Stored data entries
-- Opening Marker --
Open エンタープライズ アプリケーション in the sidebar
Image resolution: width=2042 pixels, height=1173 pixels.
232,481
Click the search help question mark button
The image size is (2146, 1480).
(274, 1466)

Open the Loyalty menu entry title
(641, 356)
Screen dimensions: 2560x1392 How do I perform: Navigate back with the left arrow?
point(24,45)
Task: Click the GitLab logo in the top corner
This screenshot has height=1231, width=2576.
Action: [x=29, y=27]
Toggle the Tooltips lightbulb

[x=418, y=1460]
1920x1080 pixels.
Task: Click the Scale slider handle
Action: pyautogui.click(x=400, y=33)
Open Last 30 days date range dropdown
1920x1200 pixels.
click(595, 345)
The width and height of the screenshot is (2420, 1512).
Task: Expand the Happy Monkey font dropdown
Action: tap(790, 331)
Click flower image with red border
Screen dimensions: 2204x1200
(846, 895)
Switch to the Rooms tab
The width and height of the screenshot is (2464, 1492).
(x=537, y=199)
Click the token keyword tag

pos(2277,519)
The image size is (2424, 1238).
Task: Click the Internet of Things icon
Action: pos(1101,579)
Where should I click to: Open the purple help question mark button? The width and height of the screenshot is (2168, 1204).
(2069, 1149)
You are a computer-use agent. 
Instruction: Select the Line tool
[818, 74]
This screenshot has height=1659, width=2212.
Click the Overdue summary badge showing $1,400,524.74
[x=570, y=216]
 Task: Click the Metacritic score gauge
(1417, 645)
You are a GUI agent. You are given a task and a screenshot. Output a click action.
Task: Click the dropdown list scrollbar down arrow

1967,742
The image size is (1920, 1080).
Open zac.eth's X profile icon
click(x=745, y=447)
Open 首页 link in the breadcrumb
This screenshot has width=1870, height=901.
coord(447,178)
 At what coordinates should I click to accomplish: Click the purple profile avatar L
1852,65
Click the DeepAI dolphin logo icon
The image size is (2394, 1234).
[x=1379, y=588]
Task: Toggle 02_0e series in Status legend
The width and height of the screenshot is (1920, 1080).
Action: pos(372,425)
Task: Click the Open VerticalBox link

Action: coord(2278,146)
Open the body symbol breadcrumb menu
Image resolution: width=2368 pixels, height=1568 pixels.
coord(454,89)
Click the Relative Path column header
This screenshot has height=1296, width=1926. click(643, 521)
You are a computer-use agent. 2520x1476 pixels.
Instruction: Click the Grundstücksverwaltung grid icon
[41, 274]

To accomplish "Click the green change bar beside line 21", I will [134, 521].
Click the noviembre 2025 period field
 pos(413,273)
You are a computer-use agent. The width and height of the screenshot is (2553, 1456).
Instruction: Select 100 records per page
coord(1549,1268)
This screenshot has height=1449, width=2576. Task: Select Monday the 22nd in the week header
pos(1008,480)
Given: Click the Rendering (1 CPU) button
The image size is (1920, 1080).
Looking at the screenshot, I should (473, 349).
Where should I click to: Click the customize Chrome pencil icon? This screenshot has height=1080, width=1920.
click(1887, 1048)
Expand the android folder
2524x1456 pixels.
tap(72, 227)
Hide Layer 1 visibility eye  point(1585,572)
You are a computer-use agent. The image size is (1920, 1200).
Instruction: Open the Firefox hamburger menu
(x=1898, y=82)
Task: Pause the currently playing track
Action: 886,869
-- Closing Marker --
Task: Gather up every line in the data above that contains the word "computer", copying each one.

Expected answer:
You are a computer-use agent. 
You are a computer-use agent. 2520x1476 pixels.
You are a computer-use agent. The width and height of the screenshot is (2553, 1456).
You are a computer-use agent. The image size is (1920, 1200).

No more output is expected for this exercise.